Exercise: Report how many lines of the data below contain the string "agent", and give only the number.

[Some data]
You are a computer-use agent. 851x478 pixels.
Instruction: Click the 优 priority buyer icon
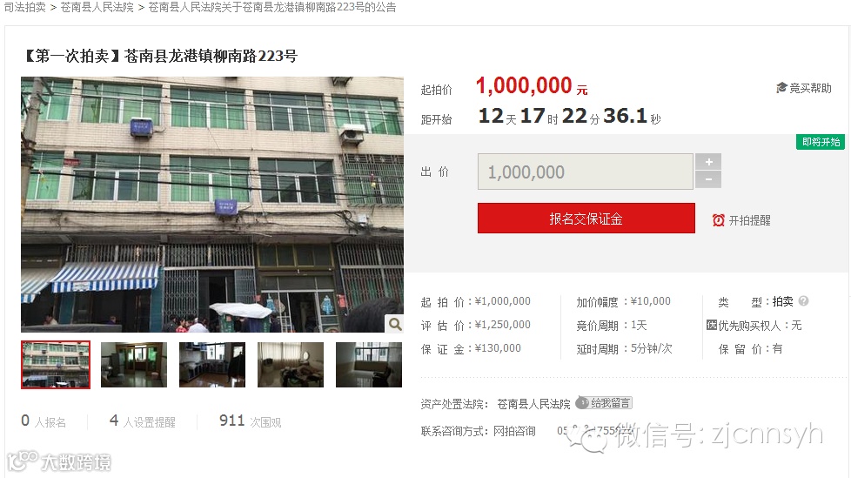point(712,325)
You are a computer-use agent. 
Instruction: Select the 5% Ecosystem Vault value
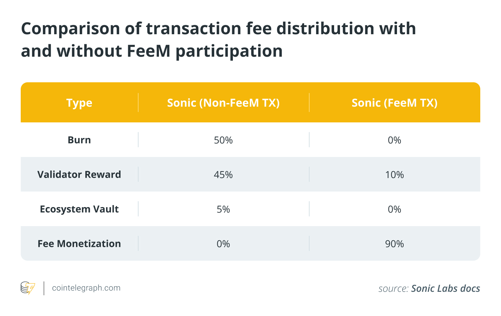[223, 209]
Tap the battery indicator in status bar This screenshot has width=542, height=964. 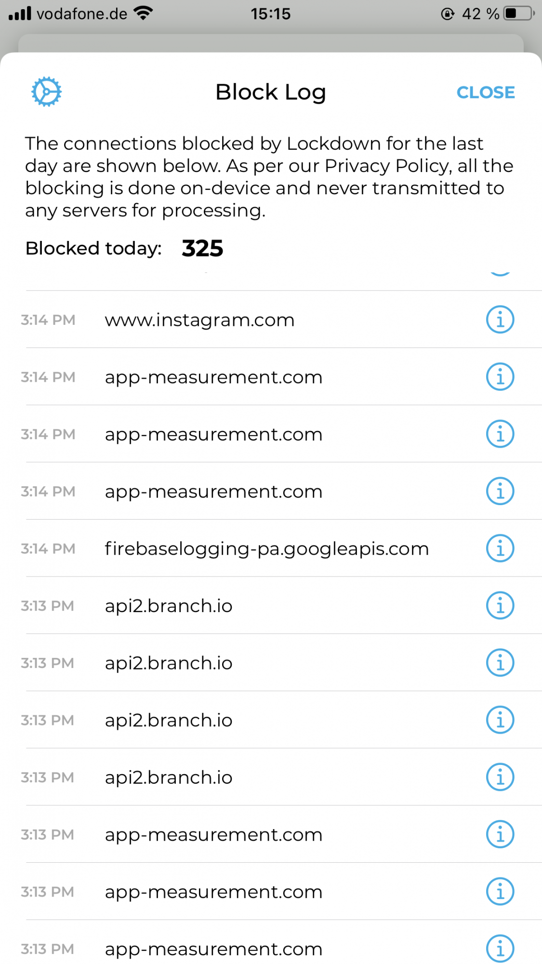click(519, 13)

Response for this exercise: 2